▶ [Task statement]:
Please rewrite the items below, from the line with "Focus the Email address input field" through the end of the items, with "dropdown" replaced by "drop-down list" and nothing else changed. Leave the pictures out.

[START Task inputs]

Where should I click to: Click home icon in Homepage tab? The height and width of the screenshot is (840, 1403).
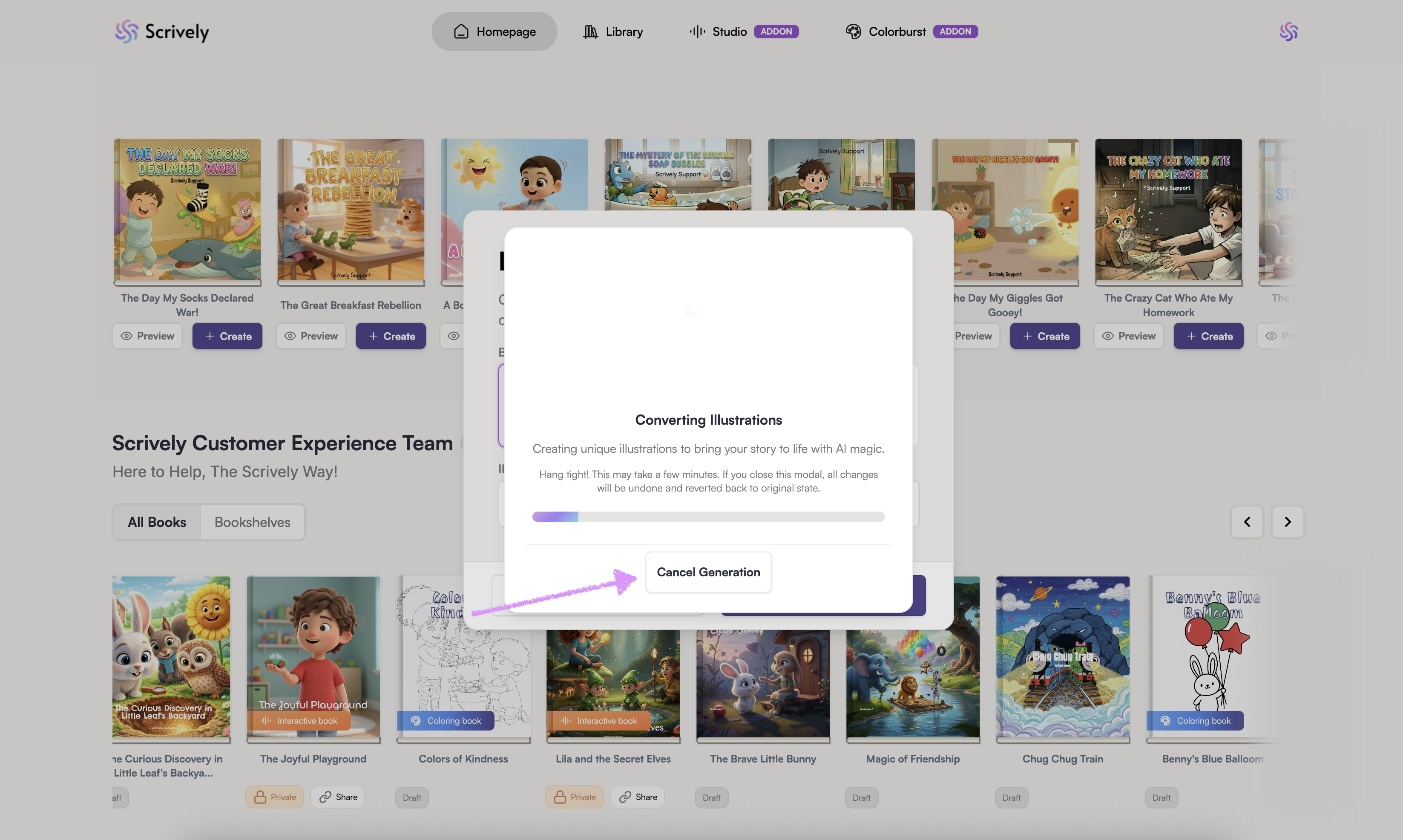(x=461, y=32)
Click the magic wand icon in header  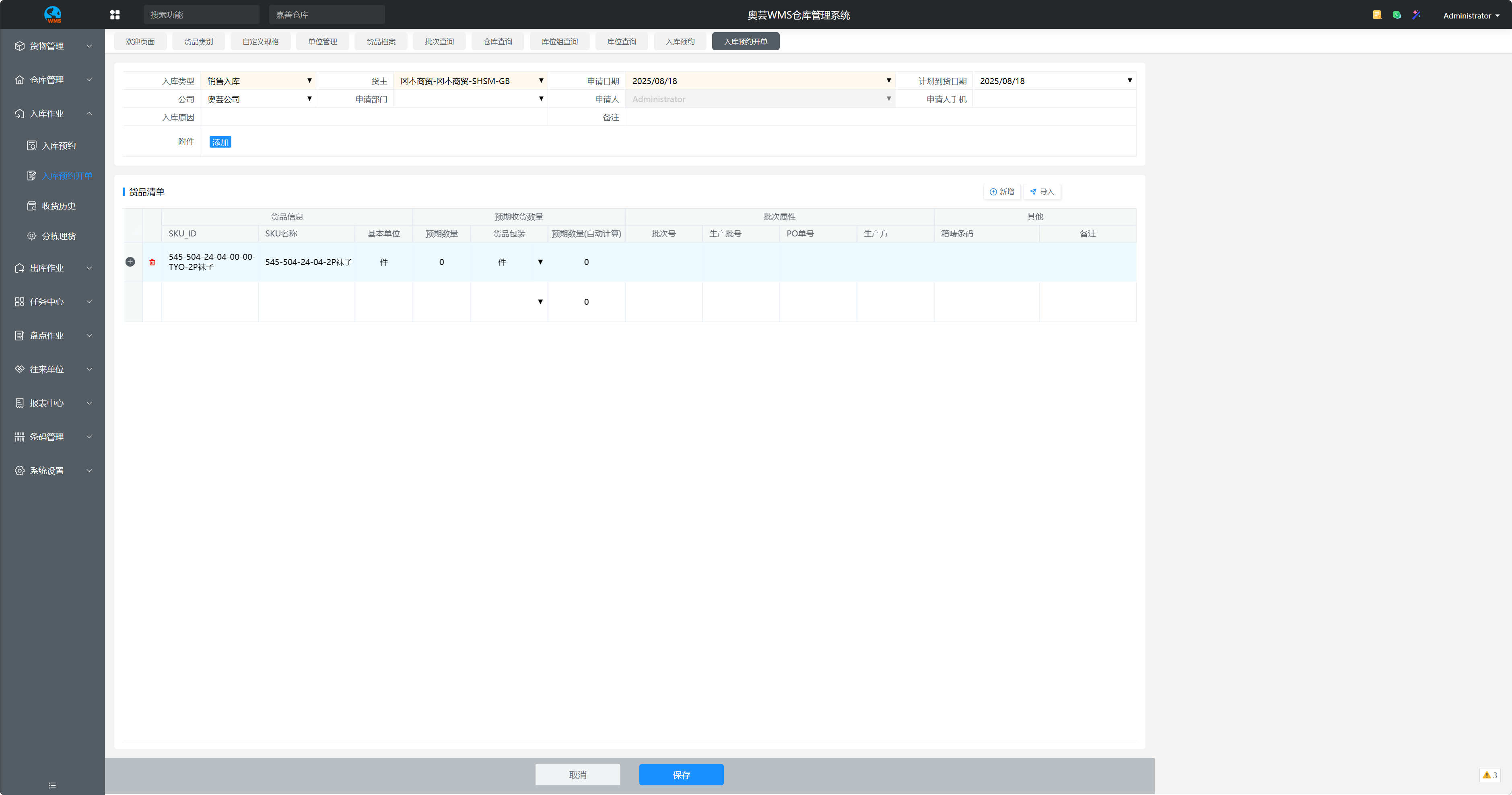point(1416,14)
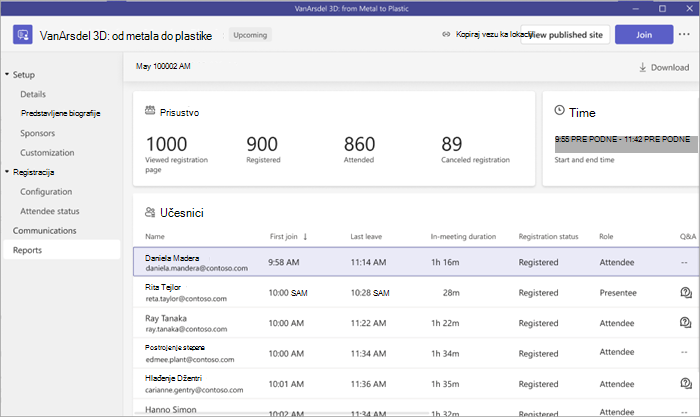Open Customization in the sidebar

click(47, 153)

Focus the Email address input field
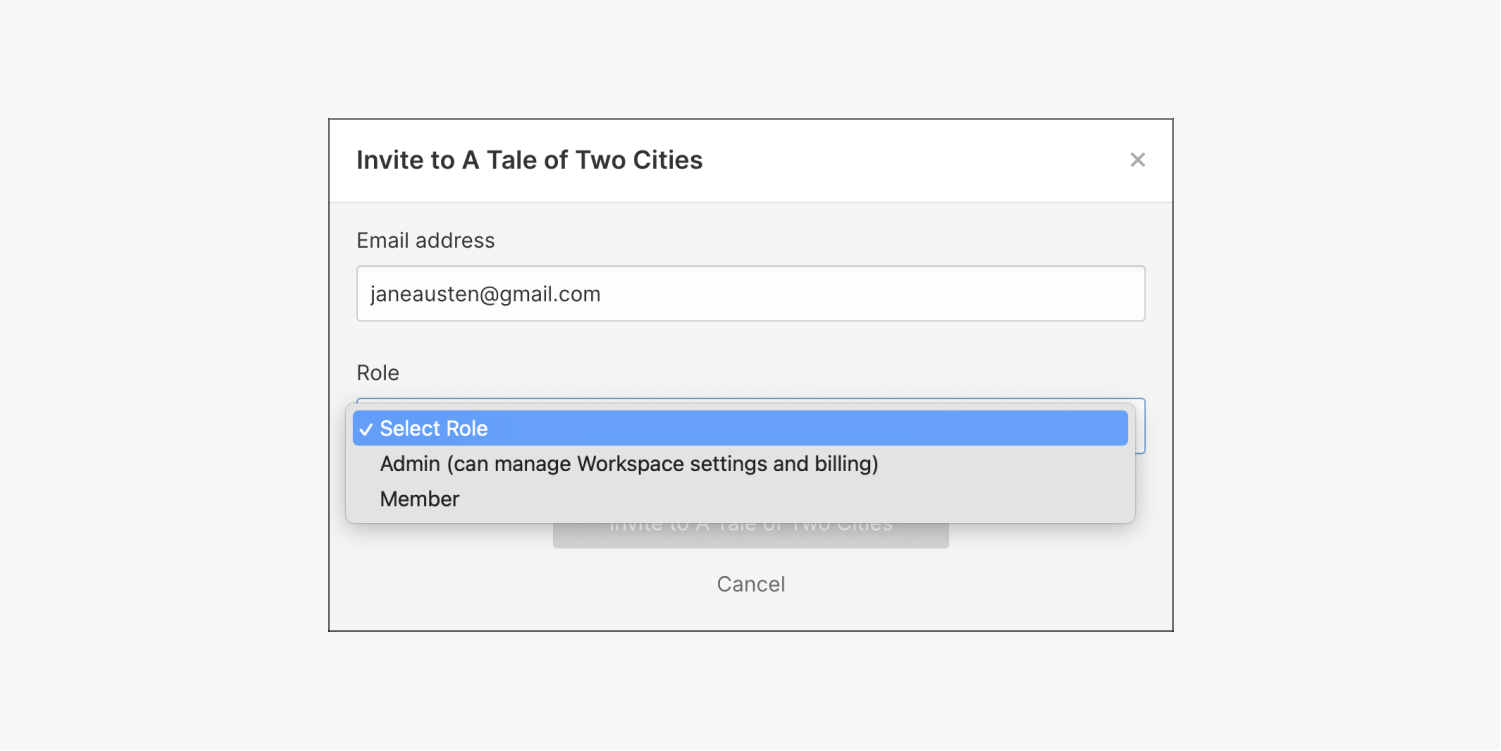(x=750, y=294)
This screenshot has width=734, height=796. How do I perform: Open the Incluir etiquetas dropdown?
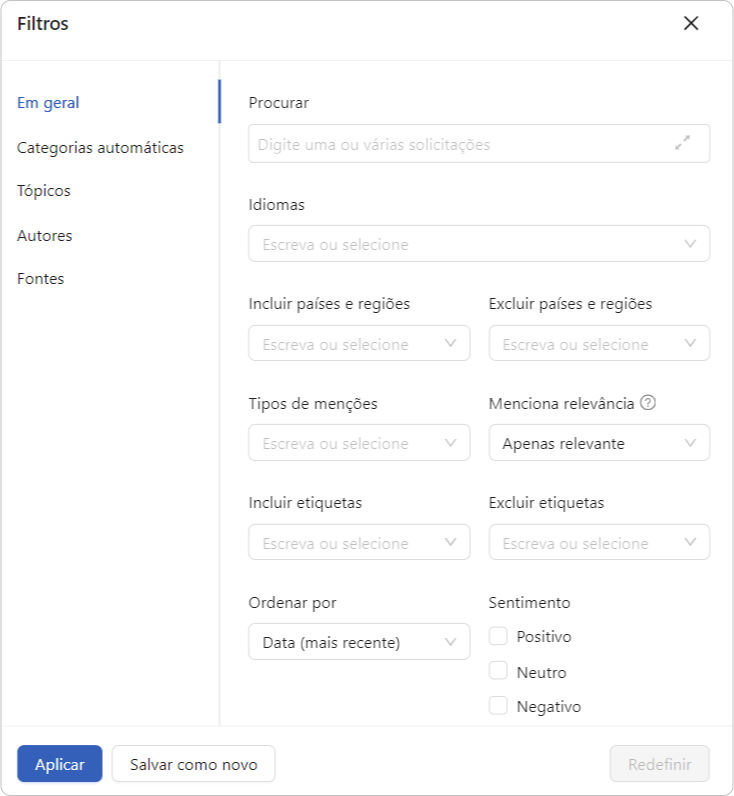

[END Task inputs]

▶ [Solution for this task]:
Focus the Email address input field
(x=750, y=294)
This screenshot has width=734, height=796. How do I perform: Open the Incluir etiquetas drop-down list?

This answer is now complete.